== Goal ==
Rewrite the material below as a Markdown table with two columns, Row and Text, putting a row number in Row and each line in Text, and leave out blank lines.

== Data excerpts ==
════════════════
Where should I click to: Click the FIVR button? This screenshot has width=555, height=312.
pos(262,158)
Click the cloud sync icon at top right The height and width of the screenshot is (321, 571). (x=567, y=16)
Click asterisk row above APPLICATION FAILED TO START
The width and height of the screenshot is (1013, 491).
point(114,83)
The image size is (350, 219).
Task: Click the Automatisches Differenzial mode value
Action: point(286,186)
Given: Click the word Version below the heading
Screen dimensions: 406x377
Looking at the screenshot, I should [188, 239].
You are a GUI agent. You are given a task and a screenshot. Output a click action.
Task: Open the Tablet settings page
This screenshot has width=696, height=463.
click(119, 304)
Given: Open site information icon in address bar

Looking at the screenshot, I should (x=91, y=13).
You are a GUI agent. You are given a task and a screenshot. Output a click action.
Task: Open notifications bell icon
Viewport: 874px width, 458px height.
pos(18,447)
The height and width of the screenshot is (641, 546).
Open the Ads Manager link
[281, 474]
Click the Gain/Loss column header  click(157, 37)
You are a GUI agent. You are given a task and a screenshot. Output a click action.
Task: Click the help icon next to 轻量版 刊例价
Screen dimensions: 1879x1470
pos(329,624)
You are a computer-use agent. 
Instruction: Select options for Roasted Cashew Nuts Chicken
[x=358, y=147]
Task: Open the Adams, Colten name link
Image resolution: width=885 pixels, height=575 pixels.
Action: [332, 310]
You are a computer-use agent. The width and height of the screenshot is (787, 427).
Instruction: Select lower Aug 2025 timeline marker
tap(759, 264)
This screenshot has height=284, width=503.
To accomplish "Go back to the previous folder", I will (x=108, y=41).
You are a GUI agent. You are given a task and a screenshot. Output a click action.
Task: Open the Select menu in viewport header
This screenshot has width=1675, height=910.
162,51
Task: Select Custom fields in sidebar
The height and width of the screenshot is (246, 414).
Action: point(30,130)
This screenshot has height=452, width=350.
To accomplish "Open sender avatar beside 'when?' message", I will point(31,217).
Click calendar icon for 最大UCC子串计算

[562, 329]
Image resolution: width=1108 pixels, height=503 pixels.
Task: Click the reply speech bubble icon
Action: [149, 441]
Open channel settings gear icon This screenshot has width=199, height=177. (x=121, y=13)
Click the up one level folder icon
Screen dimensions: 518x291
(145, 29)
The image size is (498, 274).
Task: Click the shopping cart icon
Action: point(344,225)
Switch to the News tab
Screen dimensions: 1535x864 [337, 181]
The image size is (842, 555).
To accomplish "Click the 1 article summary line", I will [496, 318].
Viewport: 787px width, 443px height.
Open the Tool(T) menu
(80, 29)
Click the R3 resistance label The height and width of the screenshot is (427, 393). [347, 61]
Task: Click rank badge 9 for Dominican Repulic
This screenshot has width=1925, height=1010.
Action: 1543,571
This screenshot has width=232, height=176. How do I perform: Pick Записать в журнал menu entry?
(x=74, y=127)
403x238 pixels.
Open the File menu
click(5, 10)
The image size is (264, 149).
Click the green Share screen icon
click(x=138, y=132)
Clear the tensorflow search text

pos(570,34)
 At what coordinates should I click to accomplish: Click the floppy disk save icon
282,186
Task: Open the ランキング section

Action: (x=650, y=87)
════════════════
== Answer to the task ==
| Row | Text |
|---|---|
| 1 | Where should I click to: Click the FIVR button? This screenshot has width=555, height=312. |
| 2 | pos(262,158) |
| 3 | Click the cloud sync icon at top right The height and width of the screenshot is (321, 571). (x=567, y=16) |
| 4 | Click asterisk row above APPLICATION FAILED TO START |
| 5 | The width and height of the screenshot is (1013, 491). |
| 6 | point(114,83) |
| 7 | The image size is (350, 219). |
| 8 | Task: Click the Automatisches Differenzial mode value |
| 9 | Action: point(286,186) |
| 10 | Given: Click the word Version below the heading |
| 11 | Screen dimensions: 406x377 |
| 12 | Looking at the screenshot, I should [188, 239]. |
| 13 | You are a GUI agent. You are given a task and a screenshot. Output a click action. |
| 14 | Task: Open the Tablet settings page |
| 15 | This screenshot has width=696, height=463. |
| 16 | click(119, 304) |
| 17 | Given: Open site information icon in address bar |
| 18 | Looking at the screenshot, I should (x=91, y=13). |
| 19 | You are a GUI agent. You are given a task and a screenshot. Output a click action. |
| 20 | Task: Open notifications bell icon |
| 21 | Viewport: 874px width, 458px height. |
| 22 | pos(18,447) |
| 23 | The height and width of the screenshot is (641, 546). |
| 24 | Open the Ads Manager link |
| 25 | [281, 474] |
| 26 | Click the Gain/Loss column header  click(157, 37) |
| 27 | You are a GUI agent. You are given a task and a screenshot. Output a click action. |
| 28 | Task: Click the help icon next to 轻量版 刊例价 |
| 29 | Screen dimensions: 1879x1470 |
| 30 | pos(329,624) |
| 31 | You are a computer-use agent.  |
| 32 | Instruction: Select options for Roasted Cashew Nuts Chicken |
| 33 | [x=358, y=147] |
| 34 | Task: Open the Adams, Colten name link |
| 35 | Image resolution: width=885 pixels, height=575 pixels. |
| 36 | Action: [332, 310] |
| 37 | You are a computer-use agent. The width and height of the screenshot is (787, 427). |
| 38 | Instruction: Select lower Aug 2025 timeline marker |
| 39 | tap(759, 264) |
| 40 | This screenshot has height=284, width=503. |
| 41 | To accomplish "Go back to the previous folder", I will (x=108, y=41). |
| 42 | You are a GUI agent. You are given a task and a screenshot. Output a click action. |
| 43 | Task: Open the Select menu in viewport header |
| 44 | This screenshot has width=1675, height=910. |
| 45 | 162,51 |
| 46 | Task: Select Custom fields in sidebar |
| 47 | The height and width of the screenshot is (246, 414). |
| 48 | Action: point(30,130) |
| 49 | This screenshot has height=452, width=350. |
| 50 | To accomplish "Open sender avatar beside 'when?' message", I will point(31,217). |
| 51 | Click calendar icon for 最大UCC子串计算 |
| 52 | [562, 329] |
| 53 | Image resolution: width=1108 pixels, height=503 pixels. |
| 54 | Task: Click the reply speech bubble icon |
| 55 | Action: [149, 441] |
| 56 | Open channel settings gear icon This screenshot has width=199, height=177. (x=121, y=13) |
| 57 | Click the up one level folder icon |
| 58 | Screen dimensions: 518x291 |
| 59 | (145, 29) |
| 60 | The image size is (498, 274). |
| 61 | Task: Click the shopping cart icon |
| 62 | Action: point(344,225) |
| 63 | Switch to the News tab |
| 64 | Screen dimensions: 1535x864 [337, 181] |
| 65 | The image size is (842, 555). |
| 66 | To accomplish "Click the 1 article summary line", I will [496, 318]. |
| 67 | Viewport: 787px width, 443px height. |
| 68 | Open the Tool(T) menu |
| 69 | (80, 29) |
| 70 | Click the R3 resistance label The height and width of the screenshot is (427, 393). [347, 61] |
| 71 | Task: Click rank badge 9 for Dominican Repulic |
| 72 | This screenshot has width=1925, height=1010. |
| 73 | Action: 1543,571 |
| 74 | This screenshot has width=232, height=176. How do I perform: Pick Записать в журнал menu entry? |
| 75 | (x=74, y=127) |
| 76 | 403x238 pixels. |
| 77 | Open the File menu |
| 78 | click(5, 10) |
| 79 | The image size is (264, 149). |
| 80 | Click the green Share screen icon |
| 81 | click(x=138, y=132) |
| 82 | Clear the tensorflow search text |
| 83 | pos(570,34) |
| 84 |  At what coordinates should I click to accomplish: Click the floppy disk save icon |
| 85 | 282,186 |
| 86 | Task: Open the ランキング section |
| 87 | Action: (x=650, y=87) |